Excluding pictures, give the entries again exactly as they appear.

Study material START

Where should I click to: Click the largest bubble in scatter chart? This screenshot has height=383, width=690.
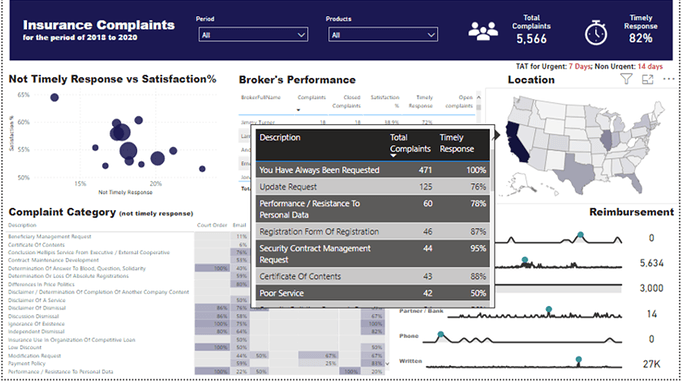128,151
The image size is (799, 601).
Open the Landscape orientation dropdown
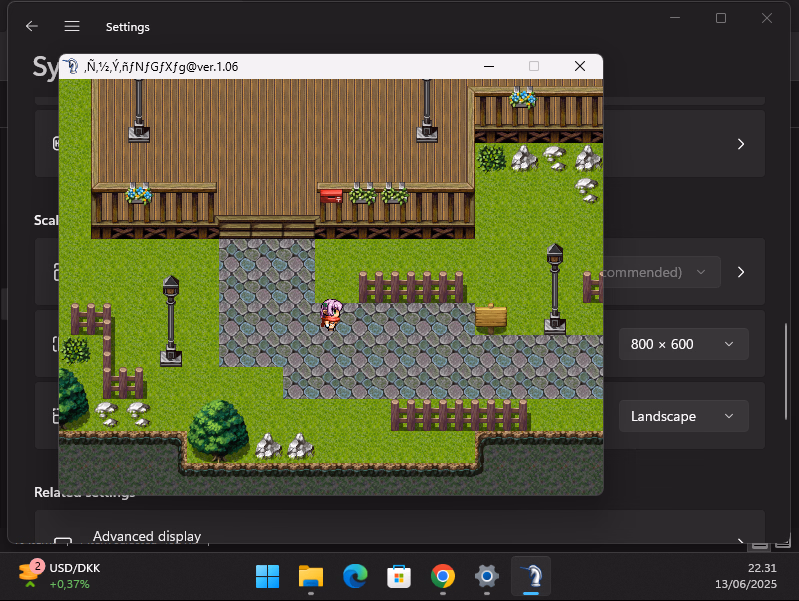[683, 416]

Study material END

**Task response**
Where should I click to: Click the largest bubble in scatter chart? This screenshot has height=383, width=690.
128,151
The image size is (799, 601).
Open the Landscape orientation dropdown
[683, 416]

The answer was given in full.